Measurement of the antiproton/proton ratio at few-TeV energies with the ARGO-YBJ experiment

TL;DR

This study uses the ARGO-YBJ experiment to analyze the Moon shadow effect for detecting antiprotons in cosmic rays at few-TeV energies, setting an upper limit on the antiproton/proton flux ratio.

Contribution

It provides the first measurement of the antiproton/proton ratio at TeV energies using the Moon shadow technique with high statistical significance.

Findings

Upper limit of the antiproton/proton flux ratio is a few percent at a few TeV.

The Moon shadow method effectively constrains antiparticle fluxes in cosmic rays.

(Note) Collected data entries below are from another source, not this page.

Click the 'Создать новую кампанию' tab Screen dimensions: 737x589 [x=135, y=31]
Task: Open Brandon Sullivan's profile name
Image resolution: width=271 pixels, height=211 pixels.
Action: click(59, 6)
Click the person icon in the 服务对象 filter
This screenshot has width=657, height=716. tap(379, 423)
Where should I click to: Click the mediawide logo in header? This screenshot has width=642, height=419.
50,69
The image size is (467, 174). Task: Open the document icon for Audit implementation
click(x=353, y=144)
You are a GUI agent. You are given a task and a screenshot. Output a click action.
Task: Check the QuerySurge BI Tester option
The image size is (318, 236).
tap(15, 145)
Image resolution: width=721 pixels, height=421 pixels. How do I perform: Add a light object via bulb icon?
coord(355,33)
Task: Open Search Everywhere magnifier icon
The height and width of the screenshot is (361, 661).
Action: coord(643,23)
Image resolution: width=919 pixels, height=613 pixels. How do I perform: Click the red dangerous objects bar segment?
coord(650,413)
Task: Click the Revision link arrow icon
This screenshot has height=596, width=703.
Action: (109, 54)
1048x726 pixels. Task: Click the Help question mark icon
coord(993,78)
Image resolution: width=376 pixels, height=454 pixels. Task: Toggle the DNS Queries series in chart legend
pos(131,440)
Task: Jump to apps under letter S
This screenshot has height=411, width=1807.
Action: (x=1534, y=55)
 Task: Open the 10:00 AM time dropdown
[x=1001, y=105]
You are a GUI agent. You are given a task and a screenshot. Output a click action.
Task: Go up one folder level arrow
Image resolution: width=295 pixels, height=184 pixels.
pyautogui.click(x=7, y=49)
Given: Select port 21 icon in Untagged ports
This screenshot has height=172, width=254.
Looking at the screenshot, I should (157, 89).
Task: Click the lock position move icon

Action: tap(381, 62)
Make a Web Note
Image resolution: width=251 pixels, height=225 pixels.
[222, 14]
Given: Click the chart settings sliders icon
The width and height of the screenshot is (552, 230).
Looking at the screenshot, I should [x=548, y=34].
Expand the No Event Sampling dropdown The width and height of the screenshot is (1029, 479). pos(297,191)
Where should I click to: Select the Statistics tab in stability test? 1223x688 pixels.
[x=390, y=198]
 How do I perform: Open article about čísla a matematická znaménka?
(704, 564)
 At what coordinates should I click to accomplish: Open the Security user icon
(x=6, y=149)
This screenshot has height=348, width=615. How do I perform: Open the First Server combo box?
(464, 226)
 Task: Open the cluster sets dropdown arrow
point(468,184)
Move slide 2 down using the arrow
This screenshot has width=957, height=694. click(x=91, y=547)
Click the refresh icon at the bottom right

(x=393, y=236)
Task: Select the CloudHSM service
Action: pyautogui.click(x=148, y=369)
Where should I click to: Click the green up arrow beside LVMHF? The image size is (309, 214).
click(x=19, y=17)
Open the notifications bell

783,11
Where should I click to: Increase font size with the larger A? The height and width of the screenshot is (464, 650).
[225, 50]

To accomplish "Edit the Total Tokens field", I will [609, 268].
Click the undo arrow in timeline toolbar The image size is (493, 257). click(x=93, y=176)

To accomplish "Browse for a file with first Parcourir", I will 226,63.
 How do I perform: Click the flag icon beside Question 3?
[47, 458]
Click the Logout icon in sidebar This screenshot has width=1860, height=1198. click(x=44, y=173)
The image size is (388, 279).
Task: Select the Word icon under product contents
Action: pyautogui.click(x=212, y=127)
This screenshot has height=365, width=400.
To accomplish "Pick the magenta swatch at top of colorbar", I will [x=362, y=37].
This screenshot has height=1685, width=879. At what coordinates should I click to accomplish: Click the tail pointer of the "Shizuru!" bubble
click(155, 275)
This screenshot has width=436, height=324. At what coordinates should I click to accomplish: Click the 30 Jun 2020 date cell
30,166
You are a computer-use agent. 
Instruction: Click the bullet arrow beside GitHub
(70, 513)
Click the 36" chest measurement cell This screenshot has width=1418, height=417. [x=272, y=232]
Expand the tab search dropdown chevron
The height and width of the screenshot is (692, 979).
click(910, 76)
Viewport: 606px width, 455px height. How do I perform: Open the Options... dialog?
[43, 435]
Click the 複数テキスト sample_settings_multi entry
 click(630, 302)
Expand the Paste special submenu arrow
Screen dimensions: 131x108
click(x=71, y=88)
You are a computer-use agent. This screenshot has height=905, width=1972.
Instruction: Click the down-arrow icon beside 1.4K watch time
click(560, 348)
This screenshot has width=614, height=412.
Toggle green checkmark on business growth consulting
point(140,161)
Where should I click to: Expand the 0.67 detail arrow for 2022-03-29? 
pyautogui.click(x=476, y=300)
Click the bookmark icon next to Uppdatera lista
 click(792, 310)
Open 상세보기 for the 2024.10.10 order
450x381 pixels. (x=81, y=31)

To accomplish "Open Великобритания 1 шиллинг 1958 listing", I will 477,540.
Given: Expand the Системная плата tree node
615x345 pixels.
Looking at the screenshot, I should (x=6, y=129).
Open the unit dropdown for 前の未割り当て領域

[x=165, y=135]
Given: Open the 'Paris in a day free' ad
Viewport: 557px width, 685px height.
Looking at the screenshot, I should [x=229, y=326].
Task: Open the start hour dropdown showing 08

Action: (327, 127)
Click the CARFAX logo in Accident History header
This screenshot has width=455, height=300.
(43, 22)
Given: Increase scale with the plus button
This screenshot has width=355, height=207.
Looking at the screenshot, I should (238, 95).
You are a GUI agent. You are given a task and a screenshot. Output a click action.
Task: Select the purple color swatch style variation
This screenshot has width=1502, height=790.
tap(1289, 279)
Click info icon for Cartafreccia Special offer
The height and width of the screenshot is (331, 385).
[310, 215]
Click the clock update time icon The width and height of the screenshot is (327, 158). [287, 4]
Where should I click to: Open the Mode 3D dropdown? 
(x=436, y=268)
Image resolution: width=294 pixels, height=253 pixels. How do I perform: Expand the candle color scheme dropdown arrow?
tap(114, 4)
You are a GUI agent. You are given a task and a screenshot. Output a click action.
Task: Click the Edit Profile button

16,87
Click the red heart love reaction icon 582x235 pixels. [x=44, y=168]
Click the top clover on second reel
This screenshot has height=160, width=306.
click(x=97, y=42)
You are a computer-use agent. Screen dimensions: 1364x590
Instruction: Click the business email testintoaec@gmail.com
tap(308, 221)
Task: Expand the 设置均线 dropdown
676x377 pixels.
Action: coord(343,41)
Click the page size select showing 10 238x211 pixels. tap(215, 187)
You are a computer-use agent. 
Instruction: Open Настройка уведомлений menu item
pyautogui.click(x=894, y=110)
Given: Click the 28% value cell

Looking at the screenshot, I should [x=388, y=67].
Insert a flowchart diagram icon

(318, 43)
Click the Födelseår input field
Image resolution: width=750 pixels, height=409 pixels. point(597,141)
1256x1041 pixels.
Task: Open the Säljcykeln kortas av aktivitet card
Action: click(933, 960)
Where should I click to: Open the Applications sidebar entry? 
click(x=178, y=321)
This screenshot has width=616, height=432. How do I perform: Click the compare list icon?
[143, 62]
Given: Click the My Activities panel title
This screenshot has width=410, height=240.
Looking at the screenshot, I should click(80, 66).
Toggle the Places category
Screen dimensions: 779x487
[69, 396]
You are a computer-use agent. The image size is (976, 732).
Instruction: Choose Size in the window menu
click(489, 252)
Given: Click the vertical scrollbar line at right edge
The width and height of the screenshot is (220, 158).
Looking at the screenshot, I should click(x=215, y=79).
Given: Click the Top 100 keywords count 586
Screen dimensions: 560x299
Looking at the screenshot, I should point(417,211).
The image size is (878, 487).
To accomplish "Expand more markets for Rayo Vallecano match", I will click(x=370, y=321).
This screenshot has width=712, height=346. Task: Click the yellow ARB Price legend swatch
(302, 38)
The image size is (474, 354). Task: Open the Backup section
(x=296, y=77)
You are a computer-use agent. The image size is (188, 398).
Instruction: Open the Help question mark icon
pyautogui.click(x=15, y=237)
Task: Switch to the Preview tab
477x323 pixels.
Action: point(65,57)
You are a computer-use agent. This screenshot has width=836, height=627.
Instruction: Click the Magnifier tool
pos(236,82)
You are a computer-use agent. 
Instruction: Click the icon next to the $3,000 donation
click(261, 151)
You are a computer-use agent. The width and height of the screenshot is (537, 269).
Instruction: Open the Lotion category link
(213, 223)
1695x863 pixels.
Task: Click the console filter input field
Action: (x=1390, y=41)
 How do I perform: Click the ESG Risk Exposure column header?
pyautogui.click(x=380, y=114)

Data from ARGO-YBJ supports the absence of a significant antiproton excess at these energies.

Abstract

Cosmic ray antiprotons provide an important probe for the study of cosmic-ray propagation in the interstellar space and to investigate the existence of Galactic dark matter. Cosmic rays are hampered by the Moon, therefore a deficit of cosmic rays in its direction is expected (the so-called "Moon shadow"). The Earth-Moon system acts as a magnetic spectrometer. In fact, due to the geomagnetic field the center of the Moon shifts westward by an amount depending on the primary cosmic ray energy. Paths of primary antiprotons are therefore deflected in an opposite sense in their way to the Earth. This effect allows, in principle, the search of antiparticles in the opposite direction of the observed Moon shadow. The ARGO-YBJ experiment, in stable data taking since November 2007 with an energy threshold of a few hundreds of GeV, is observing the Moon shadow with high statistical significance. Using about 1 year data, an upper limit of the antip/p flux ratio in the few-TeV energy region is set to a few percent with a confidence level of 90%.